BEGIN
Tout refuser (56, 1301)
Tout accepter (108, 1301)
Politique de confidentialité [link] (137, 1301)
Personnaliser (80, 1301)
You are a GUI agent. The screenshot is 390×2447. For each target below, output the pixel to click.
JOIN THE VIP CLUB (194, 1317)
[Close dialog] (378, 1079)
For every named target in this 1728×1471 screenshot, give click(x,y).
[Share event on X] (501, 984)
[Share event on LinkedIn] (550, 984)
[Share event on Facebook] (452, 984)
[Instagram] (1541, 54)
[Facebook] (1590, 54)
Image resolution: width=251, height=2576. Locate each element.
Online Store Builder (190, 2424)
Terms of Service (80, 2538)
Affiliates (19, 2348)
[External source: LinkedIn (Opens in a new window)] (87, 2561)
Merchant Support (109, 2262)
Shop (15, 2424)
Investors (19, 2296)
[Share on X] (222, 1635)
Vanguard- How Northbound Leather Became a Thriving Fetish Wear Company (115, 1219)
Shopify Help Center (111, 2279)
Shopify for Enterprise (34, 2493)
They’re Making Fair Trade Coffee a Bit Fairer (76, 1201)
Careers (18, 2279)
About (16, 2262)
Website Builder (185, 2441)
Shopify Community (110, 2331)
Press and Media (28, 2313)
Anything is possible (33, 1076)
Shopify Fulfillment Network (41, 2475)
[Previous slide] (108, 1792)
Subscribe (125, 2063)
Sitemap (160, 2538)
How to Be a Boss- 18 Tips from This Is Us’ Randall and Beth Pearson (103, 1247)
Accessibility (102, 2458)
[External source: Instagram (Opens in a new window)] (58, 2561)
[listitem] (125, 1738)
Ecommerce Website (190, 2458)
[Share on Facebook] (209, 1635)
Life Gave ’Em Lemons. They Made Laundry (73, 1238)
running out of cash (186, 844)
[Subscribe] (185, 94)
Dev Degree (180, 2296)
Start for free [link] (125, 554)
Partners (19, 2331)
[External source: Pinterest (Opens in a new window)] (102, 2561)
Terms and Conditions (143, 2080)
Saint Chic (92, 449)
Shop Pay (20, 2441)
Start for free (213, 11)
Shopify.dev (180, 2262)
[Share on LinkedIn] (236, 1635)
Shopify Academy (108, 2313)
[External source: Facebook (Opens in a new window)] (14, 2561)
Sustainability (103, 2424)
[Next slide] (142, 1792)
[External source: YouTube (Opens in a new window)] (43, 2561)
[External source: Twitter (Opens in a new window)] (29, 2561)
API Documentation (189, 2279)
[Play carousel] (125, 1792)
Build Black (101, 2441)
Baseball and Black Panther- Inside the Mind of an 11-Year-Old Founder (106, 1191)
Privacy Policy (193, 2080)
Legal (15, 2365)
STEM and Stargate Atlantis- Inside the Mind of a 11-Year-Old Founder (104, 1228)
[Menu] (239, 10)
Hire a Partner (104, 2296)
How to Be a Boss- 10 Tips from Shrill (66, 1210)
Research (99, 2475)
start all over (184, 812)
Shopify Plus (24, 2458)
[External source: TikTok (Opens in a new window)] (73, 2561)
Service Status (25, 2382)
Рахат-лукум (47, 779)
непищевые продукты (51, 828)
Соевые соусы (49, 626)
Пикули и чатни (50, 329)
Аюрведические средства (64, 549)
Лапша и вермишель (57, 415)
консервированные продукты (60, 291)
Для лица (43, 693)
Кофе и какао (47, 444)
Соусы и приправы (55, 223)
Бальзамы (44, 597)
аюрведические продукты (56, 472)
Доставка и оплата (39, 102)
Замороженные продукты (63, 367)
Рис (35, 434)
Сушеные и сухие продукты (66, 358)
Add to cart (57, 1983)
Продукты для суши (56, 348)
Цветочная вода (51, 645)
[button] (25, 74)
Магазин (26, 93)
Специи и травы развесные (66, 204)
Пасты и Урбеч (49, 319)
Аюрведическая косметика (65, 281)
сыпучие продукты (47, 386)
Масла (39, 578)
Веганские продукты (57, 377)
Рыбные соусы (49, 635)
END
Task requirements
Output the lines above exactly, but only those between the line holding "They’re Making Fair" and the line holding "[External source: Instagram", inclusive.

Result below
They’re Making Fair Trade Coffee a Bit Fairer (76, 1201)
Careers (18, 2279)
About (16, 2262)
Website Builder (185, 2441)
Shopify Community (110, 2331)
Press and Media (28, 2313)
Anything is possible (33, 1076)
Shopify Fulfillment Network (41, 2475)
[Previous slide] (108, 1792)
Subscribe (125, 2063)
Sitemap (160, 2538)
How to Be a Boss- 18 Tips from This Is Us’ Randall and Beth Pearson (103, 1247)
Accessibility (102, 2458)
[External source: Instagram (Opens in a new window)] (58, 2561)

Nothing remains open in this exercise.